O miguelismo, porém, não foi só o reinado da perseguição e da ferocidade. É possível que, triunfante, evolucionasse num sentido vagamente constitucionalista; mas a esta hora, no fragor da luta, vivia apenas do pavor do «jacobismo» e de negações: negação da soberania nacional, negação da liberdade e dos direitos individuais, negação de toda a autonomia moral. Por isso o miguelismo foi a mais demagógica e sanhuda explosão de ódio que houve em Portugal.
E na verdade, o ódio era o único sentimento que esta ideologia podia dinamizar; no entanto, força é reconhecer que para os ilustrados as vigílias dos carcereiros e a destreza dos caceteiros e dos carrascos foram os instrumentos com que se procurou tornar efetiva uma conceção do homem e, por esta, do Estado.

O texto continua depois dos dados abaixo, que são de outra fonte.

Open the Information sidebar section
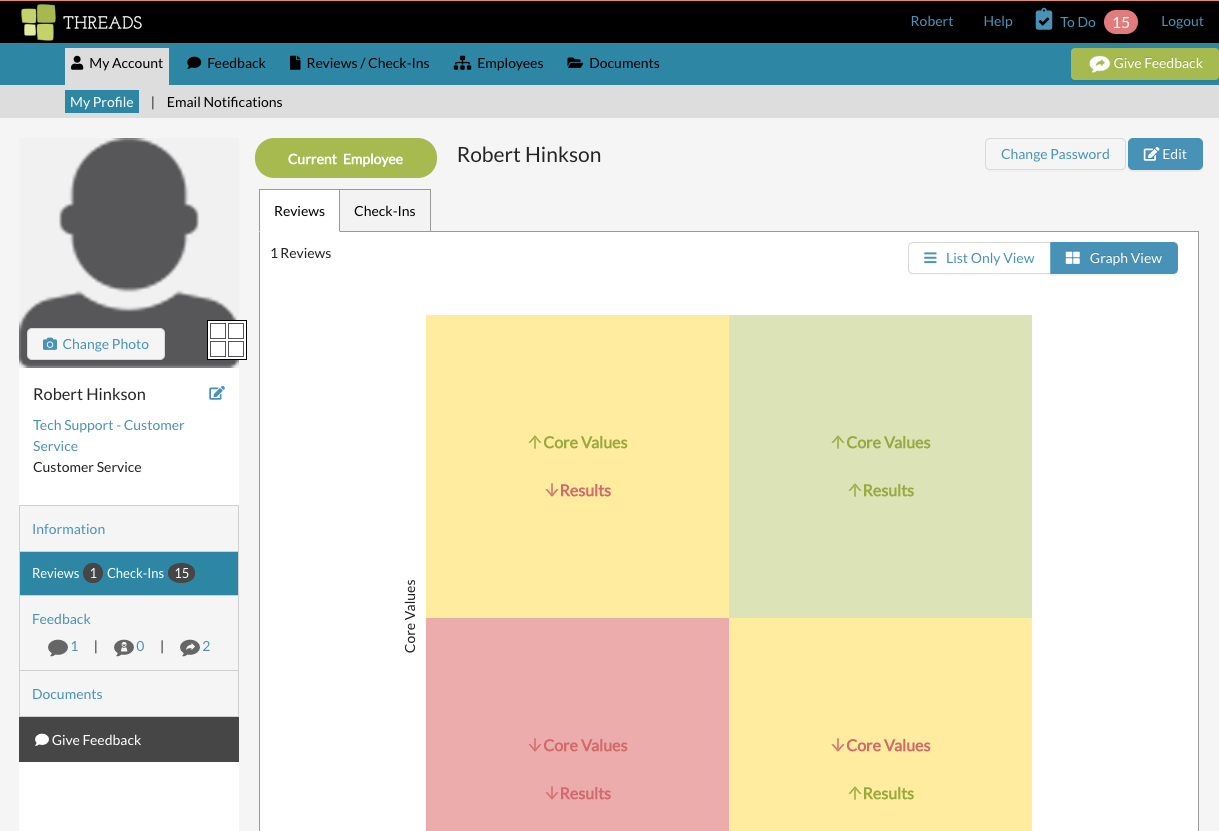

Subjacente às diatribes de Frei Fortunato de São Boaventura e de José Agostinho de Macedo descobre-se a conceção de que o indivíduo, sem autonomia moral, é apenas um transitório lugar-onde. Era numa ordem exterior ao homem que se situavam os valores éticos, e consequentemente o Estado, como depositário e intérprete destes valores, exigia do indivíduo a adesão total. Perante as consciências dissidentes, ou, se se quiser, autónomas, o Estado arrogava-se o dever de as expulsar do seu grémio, quer dizer da própria alma da Nação. É difícil precisar o que então se considerava a alma da Nação; mas, se não erro, esta alma caracterizava-se pela fidelidade ao rei como expressão do patriotismo; pela prática dos ritos consuetudinários, especialmente religiosos, como sinónimo do civismo e da moral; e pelo horror do estrangeiro e das inovações como símbolo da pureza de ânimo e da fidelidade à tradição.
Para quê a liberdade e as garantias individuais, se a pessoa era apenas um lugar-onde, um instrumento do trono e do altar, intimamente associados?